DUI, Hit and Run, and Assault on Officer All on Golf Course at U.S. Open
I am sure that many people have heard incidents of recreational golfers sometimes having a few too many drinks while hitting 18 holes, and some of those incidents have resulted in DUI charges because the person drove the golf cart while under the influence. However, a U.S. Open fan recently topped it all. When a police officer instructed the fan who was driving a golf cart to stop, the man tried to get away but struck the officer in the process. After hitting the officer, the man sped on. Not surprisingly, the man was stopped, arrested, and ultimately charged with Driving Under the Influence, Hit-and-Run, and Assault on a Police Officer.
I initially wondered how the man would have responded to his wife’s questions about attending the U.S. Open. Then I realized that the man probably never made it home. Instead, the man was probably taken before a judge for an arraignment, and based upon the severity of the charges, the judge probably set a relatively high monetary bail. This means that the man would have to post collateral in order to avoid being sent to jail during the initial phases of the case. Most people do not have enough cash with them to be able to post bail, so they must call a family member or friend for help. In this case, instead of going home to his wife, he may have been stuck calling her from the prison and begging her to bail him out. I would not have wanted to be in his shoes when he got home IF his wife posted the bond.

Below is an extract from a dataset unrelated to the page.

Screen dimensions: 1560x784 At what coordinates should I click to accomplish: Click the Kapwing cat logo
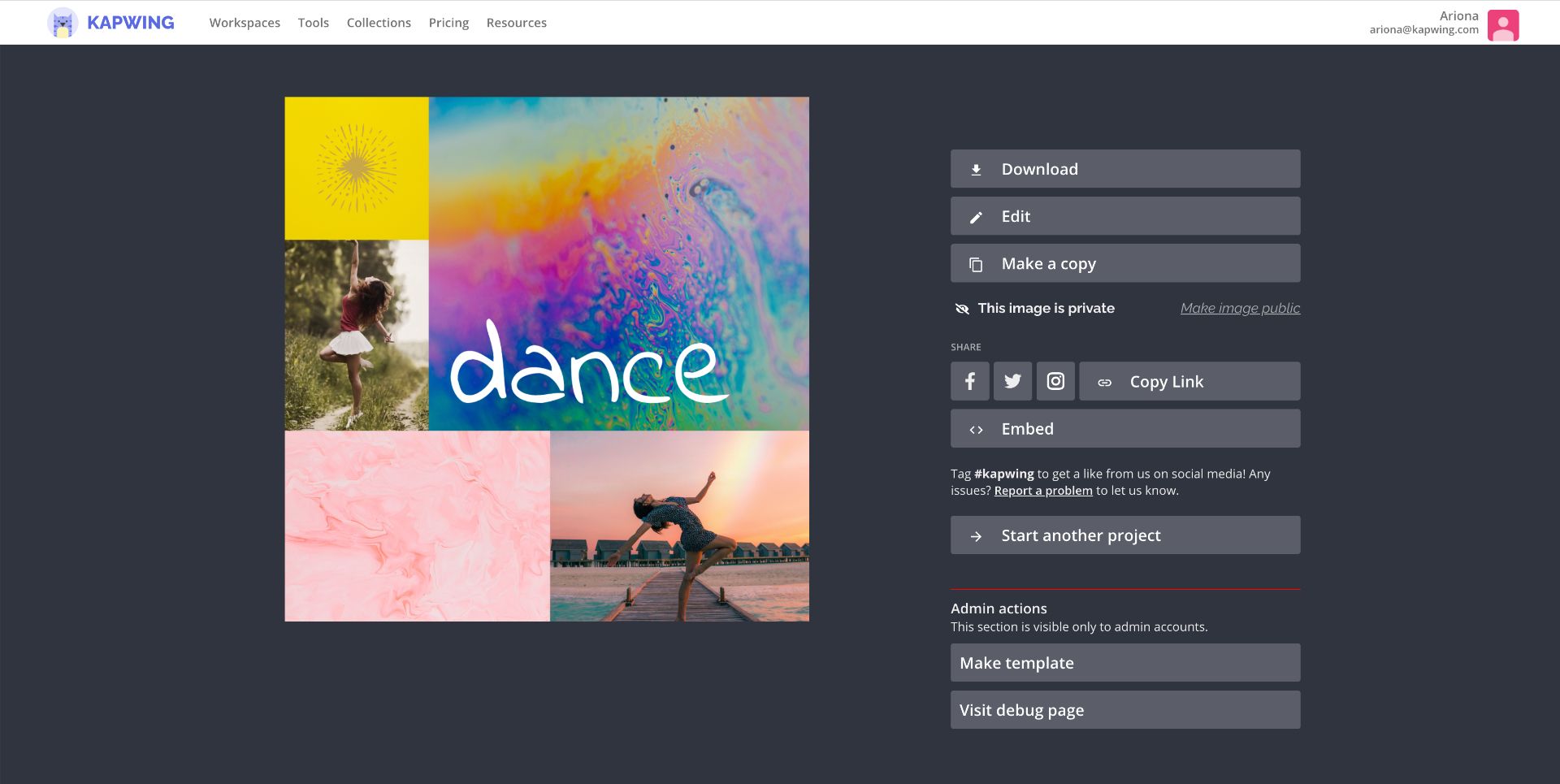[63, 23]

Pennsylvania Assault on Police Officer is a Felony
If this had occurred in Pennsylvania, the drunk driving and hit-and-run charges would be the least of the man’s worries as both charges are misdemeanor offenses. The most severe would be the assault on the officer. The severity of an assault charge is often based upon the severity of the injury inflicted. A felony charge of Aggravated Assault generally requires proof that the aggressor either caused or intended to cause a “serious bodily injury” whereas a misdemeanor charge of Simple Assault only requires proof of a “bodily injury.”
However, Pennsylvania law increases the punishment for assaults that are committed against a particular list of persons, a “protected class.” The protected class includes school employees, firemen, EMTs, judges, prosecutors, public defenders, and police officers. It should be emphasized that noticeably absent from this list is a private criminal defense lawyer. I highly recommend that you contact your local Pennsylvania representative to have this oversight remedied.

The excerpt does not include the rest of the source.